In this example, we'll build a `ParallelRunStep` pipeline that can train many small models for time series. The potentials product IDs, SKUs, etc. for which a model should be trained is configured via a configration dataset. This dataset needs to container all the permutations for which a model should be trained. See [`../sample-data/config.csv`](../sample-data/config.csv) for an example, where in total a 1000 models would be trained, one for each code and company permution.

In [None]:
import os
import azureml.core
from azureml.core import Workspace, Experiment, Dataset, RunConfiguration
from azureml.pipeline.core import Pipeline
from azureml.pipeline.steps import ParallelRunStep, ParallelRunConfig
from azureml.data import OutputFileDatasetConfig
from azureml.data.dataset_consumption_config import DatasetConsumptionConfig

print("Azure ML SDK version:", azureml.core.VERSION)


First, we will connect to the workspace. The command `Workspace.from_config()` will either:
* Read the local `config.json` with the workspace reference (given it is there) or
* Use the `az` CLI to connect to the workspace and use the workspace attached to via `az ml folder attach -g <resource group> -w <workspace name>`

In [None]:
ws = Workspace.from_config()
print(f'WS name: {ws.name}\nRegion: {ws.location}\nSubscription id: {ws.subscription_id}\nResource group: {ws.resource_group}')

# Preparation

Let's create the config dataset for making the pipeline work, in this case this is just a CSV that we register as a `TabularDataset`. This is required as input to `ParallelRunStep`, which either parallizes over rows or over a set of files (when using `FileDataset`).

In [None]:
from azureml.core import Dataset

datastore = ws.get_default_datastore()
datastore.upload(src_dir='../sample-data', target_path='config', overwrite=True)
ds = Dataset.Tabular.from_delimited_files(path=[(datastore, 'config/config.csv')])
ds.register(ws, name='config', description='Configuration dataset for ParallelRunStep', create_new_version=True)

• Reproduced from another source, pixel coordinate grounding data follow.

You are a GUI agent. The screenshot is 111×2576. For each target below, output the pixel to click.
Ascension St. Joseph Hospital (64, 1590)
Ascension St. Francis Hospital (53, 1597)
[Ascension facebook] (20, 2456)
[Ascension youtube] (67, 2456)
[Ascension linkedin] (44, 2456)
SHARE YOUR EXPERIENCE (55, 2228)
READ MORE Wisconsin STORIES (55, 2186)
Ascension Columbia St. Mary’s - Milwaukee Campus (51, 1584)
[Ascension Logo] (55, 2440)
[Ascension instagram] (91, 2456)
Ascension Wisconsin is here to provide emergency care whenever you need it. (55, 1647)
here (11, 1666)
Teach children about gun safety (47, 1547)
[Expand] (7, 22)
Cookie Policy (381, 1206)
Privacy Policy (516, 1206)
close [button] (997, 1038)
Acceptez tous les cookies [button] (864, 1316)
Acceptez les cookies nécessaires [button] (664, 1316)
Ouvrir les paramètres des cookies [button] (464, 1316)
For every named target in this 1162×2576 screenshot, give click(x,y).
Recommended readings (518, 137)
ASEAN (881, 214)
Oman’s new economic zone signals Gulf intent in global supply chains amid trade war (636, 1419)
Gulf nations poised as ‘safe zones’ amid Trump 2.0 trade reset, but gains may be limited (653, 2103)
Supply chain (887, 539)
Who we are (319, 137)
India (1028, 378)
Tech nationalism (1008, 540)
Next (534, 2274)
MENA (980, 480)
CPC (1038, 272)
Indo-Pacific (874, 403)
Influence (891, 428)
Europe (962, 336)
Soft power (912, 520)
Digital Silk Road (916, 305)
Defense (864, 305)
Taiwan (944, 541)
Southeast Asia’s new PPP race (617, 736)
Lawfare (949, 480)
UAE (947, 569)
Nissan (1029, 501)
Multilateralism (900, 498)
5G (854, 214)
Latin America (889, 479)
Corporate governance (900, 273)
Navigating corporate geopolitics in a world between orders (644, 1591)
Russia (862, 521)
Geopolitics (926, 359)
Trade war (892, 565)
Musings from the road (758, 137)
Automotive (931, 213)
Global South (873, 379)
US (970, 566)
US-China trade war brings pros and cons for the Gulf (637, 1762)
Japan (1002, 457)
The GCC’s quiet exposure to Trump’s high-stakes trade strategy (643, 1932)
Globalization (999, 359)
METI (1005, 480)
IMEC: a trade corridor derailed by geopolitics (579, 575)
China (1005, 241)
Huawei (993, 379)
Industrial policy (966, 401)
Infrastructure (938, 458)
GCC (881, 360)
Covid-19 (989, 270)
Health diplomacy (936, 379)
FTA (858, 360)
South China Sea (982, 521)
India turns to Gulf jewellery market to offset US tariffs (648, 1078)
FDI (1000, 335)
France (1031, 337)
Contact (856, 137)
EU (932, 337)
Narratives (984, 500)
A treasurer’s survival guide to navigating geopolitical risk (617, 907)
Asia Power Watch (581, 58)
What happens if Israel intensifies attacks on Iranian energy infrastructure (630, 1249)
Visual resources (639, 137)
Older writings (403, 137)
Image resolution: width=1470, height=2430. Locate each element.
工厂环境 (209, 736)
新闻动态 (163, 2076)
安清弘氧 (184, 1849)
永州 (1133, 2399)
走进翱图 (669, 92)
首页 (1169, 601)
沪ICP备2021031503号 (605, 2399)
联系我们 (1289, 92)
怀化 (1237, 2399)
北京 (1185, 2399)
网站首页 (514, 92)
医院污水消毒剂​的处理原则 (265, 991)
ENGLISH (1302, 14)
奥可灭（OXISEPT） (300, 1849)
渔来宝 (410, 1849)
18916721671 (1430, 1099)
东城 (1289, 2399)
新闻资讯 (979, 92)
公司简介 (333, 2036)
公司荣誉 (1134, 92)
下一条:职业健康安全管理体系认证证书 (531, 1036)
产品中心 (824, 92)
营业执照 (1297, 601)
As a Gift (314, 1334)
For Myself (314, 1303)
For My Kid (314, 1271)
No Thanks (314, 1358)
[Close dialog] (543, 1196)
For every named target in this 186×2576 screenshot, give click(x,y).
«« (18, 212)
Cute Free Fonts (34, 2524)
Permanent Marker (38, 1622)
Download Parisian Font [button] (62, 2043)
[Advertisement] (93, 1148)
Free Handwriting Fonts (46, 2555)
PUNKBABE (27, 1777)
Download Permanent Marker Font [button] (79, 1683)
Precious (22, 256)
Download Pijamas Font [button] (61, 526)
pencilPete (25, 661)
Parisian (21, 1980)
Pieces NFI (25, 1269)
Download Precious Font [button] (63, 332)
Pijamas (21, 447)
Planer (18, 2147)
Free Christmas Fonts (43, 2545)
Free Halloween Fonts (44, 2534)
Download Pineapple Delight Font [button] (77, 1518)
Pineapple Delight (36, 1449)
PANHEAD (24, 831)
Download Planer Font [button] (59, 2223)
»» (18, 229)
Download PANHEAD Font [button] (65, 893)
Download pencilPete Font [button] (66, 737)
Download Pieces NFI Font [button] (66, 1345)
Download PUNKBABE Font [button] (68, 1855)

Now we can prepare our config dataset as input for `ParallelRunStep`:

In [None]:
config_dataset = Dataset.get_by_name(ws, "config")
config_dataset_consumption = DatasetConsumptionConfig("config_dataset", config_dataset)

Now let's create a output dataset that will contain our predictions. This gives us complete freedom where we want to store the predictions on the datastore:

In [None]:
#output_dataset = PipelineData(name='batch_output', datastore=ws.get_default_datastore()).as_dataset()
#output_dataset = output_dataset.register(name='batch-scoring-results', create_new_version=True)

datastore = ws.get_default_datastore()
output_dataset = OutputFileDatasetConfig(name='prs_results',
                                         destination=(datastore, 'prs_results/{run-id}')).register_on_complete(name='prs_results')


Next, we can create a `ParallelRunStep` that runs our batch scoring code in parallel on one or more nodes. In this case, we use a `ParallelRunConfig` from a YAML file, that defines our batch scoring job (source script, environement, parallelization, target cluster, etc.)

In [None]:
parallel_run_config = ParallelRunConfig.load_yaml(workspace=ws, path="parallel_runconfig.yml")

prs_step = ParallelRunStep(
    name="parallel-run-step",
    parallel_run_config=parallel_run_config,
    arguments=['--forecast_horizon', '4'],
    inputs=[config_dataset_consumption],
    side_inputs=[],
    output=output_dataset,
    allow_reuse=False
)

steps = [prs_step]

Finally, we can create our pipeline object, validate it and then run it against an experiment:

In [None]:
pipeline = Pipeline(workspace=ws, steps=steps)
pipeline.validate()

pipeline_run = Experiment(ws, 'prs-pipeline').submit(pipeline)
pipeline_run.wait_for_completion()